Businesses looking to embrace cloud computing should consider the potential risks before taking the plunge. And to help them do that, a group of government agencies has released a guidance paper called "Cloud Computing for Small and Medium-sized Enterprises: Privacy Responsibilities and Considerations".
Cloud services can reduce the cost and complexity of information technology infrastructure for small businesses. But the Privacy Commissioner of Canada and the Information and Privacy Commissioners of Alberta and British Columbia say businesses need to remember they have a responsibility to safeguard any information they put in the cloud, such as customer data.
"Cloud services centralize vast amounts of a business's personal customer and client information," says British Columbia information and privacy commissioner Elizabeth Denham. "This can create a heightened risk of intrusion and data loss, so we urge SMEs to check with their service providers to ensure security measures are sufficient to protect sensitive data."

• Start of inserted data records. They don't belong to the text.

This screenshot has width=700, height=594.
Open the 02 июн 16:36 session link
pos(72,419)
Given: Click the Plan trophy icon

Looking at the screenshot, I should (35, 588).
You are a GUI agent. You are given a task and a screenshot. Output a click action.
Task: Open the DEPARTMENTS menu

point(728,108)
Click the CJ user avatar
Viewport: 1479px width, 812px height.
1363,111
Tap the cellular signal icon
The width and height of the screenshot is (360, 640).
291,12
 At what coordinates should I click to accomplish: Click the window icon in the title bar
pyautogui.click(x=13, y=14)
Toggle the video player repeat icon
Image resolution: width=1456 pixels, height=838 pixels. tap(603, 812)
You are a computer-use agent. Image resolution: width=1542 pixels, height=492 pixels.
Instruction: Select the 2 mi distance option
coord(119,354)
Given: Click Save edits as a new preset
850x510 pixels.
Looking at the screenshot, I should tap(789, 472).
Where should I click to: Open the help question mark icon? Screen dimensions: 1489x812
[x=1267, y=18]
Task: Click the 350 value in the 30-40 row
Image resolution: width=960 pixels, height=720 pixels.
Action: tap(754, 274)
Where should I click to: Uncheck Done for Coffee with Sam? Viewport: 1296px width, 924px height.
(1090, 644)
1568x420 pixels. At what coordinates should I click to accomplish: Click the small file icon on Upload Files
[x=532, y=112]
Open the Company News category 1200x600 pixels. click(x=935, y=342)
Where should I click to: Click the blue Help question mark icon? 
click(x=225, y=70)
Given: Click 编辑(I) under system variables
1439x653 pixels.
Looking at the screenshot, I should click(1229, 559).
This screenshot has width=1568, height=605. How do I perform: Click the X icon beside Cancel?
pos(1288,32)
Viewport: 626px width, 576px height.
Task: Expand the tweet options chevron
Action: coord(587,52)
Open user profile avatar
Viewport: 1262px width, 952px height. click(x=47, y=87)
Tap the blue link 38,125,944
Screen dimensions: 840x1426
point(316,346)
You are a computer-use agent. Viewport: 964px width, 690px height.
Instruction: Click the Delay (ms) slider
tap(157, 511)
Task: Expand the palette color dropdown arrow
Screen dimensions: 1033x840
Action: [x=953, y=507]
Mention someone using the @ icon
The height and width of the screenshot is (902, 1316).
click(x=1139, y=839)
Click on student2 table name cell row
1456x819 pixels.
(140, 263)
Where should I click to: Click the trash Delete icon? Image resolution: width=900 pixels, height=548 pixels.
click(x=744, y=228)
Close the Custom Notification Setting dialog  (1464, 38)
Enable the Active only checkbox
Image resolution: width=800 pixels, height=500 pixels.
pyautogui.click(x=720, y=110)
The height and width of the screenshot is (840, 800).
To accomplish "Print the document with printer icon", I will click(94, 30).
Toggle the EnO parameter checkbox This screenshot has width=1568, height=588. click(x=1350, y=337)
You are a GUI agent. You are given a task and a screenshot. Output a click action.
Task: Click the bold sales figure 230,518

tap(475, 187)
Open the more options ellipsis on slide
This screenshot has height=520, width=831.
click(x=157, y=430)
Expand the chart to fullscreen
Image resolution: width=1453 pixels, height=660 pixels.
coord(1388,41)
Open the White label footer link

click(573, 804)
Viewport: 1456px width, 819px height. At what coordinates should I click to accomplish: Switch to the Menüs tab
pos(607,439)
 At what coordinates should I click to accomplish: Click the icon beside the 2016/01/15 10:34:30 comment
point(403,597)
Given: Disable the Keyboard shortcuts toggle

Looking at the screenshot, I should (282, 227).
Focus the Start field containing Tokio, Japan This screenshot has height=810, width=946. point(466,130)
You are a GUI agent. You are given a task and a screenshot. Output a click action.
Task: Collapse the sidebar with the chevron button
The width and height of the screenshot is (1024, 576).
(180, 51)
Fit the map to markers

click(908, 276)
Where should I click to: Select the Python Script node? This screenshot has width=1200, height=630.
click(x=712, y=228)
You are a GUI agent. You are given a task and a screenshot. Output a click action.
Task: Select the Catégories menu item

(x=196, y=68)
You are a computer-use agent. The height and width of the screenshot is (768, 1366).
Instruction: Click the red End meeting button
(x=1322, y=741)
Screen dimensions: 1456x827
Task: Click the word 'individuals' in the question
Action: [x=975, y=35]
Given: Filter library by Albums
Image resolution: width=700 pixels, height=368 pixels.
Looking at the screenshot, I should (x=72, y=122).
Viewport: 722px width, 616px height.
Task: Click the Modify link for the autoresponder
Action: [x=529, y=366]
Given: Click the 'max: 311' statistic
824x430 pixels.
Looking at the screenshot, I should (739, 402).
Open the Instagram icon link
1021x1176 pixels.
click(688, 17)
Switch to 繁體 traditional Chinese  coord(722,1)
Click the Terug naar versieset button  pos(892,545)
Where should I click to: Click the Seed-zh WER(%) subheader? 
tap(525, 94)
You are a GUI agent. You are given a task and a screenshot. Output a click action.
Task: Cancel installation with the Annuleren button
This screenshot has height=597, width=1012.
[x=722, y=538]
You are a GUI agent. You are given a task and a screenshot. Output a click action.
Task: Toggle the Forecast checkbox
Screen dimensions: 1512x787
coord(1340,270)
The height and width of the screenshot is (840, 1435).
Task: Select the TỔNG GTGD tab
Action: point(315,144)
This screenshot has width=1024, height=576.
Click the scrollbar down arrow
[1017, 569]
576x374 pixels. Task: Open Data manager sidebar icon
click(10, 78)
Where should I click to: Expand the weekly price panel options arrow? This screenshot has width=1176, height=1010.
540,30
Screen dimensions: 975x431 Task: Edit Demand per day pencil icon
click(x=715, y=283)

The guidance paper includes precautions and advice, such as:
- Pay close attention to cloud service contracts; the fine print might allow for third-party disclosures of the information stored.
- Are your customers aware that their information might be outsourced to the cloud? And do you have their consent?
- Where in the world is the data stored and what laws may apply? No matter where the data is stored, however, the business outsourcing the data is responsible for ensuring it is protected to a level expected under Canadian privacy law.